In the 19th-century America, the women’s movement was only just gaining momentum, and women were deprived of even basic rights, such as the right to vote or own property. Conservative states like Louisiana, however, granted women even fewer rights. According to Louisiana law, women were in possession of their husbands and could not file for divorce. Moreover, there were constraints that regulated every aspect of women’s lives: how they should dress, when they should get married, how they should perform their matrimonial duties.
At first, Edna tries to abide by these rules, and lives a passionless yet comfortable life. But once her affection to Robert begins to develop, and the emotions she has suppressed for so long begin to reveal themselves, she rejects the roles imposed on her by society. She no longer wants to be submissive to Léonce, nor does she want to sacrifice her life for her children. Edna seeks new ways to express and define herself, to form her individuality outside the traditional sphere of gender roles and expectations. As becomes clear from the example of Mademoiselle Reisz, the Victorian society rejects women who follow an unconventional path and they inevitably become social outcasts. In the case of Mademoiselle Reisz, she is happy to live a life of isolation because it allows her to focus on her art. Edna, however, after choosing to exist outside predetermined social roles, cannot find a role or world for herself.
Edna’s awakening unfolds simultaneously with her growing ability to express herself with the help of at least three new “languages.” Although only one of these languages is verbal, all three of them have an equally powerful effect on her. First, she learns to speak frankly and freely about her emotions. Ironically, Edna learns this lesson from Creole women and in particularly from Adèle, who, despite her chastity, is used to speaking openly. Edna, who has always been reserved in her speech, at first finds it shocking, but she soon realizes that this mode of expression is also liberating. As Edna learns that it is acceptable to speak about one’s emotions, she no longer suppresses her feelings and instead begins to acknowledge and articulate them.
As Edna’s transformation progresses, she seeks another means of expression for her newly-discovered and vibrant inner world. The second figurative language that Edna learns on her way to self-expression is the language of art. At first, it is the art of music—exemplified by Mademoiselle Reisz—that stirs in Edna previously-unknown emotions and further awakens her senses. When Edna listens to Mademoiselle Reisz perform on piano, her music becomes a sort of call, which Edna cannot ignore or forget. Once Edna realizes the power of music to express emotions, she turns to painting and pursues it with newfound eagerness. She no longer sees painting as merely a pastime, but instead perceives it as a form of true self-expression. While Edna turned to the frank mode of expression as a means to explore her emotional desires, painting becomes a means to explore her creative aspirations. As Edna finds freedom in the aesthetics of art, she gains strength to seek freedom in other aspects of her life as well.

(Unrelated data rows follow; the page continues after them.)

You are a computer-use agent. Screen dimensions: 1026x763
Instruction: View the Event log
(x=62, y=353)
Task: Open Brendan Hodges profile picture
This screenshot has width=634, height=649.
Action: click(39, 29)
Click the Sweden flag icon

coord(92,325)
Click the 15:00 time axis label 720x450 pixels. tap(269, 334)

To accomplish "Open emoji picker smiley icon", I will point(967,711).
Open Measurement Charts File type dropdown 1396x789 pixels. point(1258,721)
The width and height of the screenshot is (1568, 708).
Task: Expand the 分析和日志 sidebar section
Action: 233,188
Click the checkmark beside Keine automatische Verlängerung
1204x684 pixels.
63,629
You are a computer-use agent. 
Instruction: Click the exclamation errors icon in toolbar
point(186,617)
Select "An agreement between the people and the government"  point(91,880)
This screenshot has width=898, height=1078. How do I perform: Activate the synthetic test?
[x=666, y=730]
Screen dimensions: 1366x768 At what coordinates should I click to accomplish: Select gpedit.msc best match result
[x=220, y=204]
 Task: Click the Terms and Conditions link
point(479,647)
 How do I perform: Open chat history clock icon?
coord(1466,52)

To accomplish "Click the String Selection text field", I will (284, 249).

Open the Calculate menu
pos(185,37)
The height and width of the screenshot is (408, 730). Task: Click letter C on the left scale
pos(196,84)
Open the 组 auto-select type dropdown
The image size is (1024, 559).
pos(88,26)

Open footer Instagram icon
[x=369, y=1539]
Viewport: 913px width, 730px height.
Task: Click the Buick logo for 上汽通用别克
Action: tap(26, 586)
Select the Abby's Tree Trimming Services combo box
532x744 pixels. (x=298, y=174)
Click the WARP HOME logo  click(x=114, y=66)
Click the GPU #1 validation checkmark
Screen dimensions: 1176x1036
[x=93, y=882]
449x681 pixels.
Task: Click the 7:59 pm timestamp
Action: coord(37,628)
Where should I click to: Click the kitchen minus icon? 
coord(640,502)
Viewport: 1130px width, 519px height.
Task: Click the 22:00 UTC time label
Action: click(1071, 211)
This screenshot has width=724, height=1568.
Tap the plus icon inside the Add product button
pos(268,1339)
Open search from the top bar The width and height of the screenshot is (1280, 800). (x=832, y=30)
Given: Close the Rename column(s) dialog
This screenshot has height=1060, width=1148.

Robert teaches Edna yet another language of self-expression: the language of sexuality. However, he is willing to practice this language only within predetermined social constraints, and as Edna begins to use this language more and more, Robert ceases to understand her. His rejection of Edna brings to the fore the contrast in the languages they speak: Edna no longer wants to comprehend his language of the convention, while Robert does not want to understand her language of open sexuality. In this regard, Edna mirrors the parrot from the opening of the novel, who speaks “a language which nobody understood” (1). It thus becomes clear that what Edna strives for—creative and erotic self-expression—has no place in the traditional, patriarchal social order.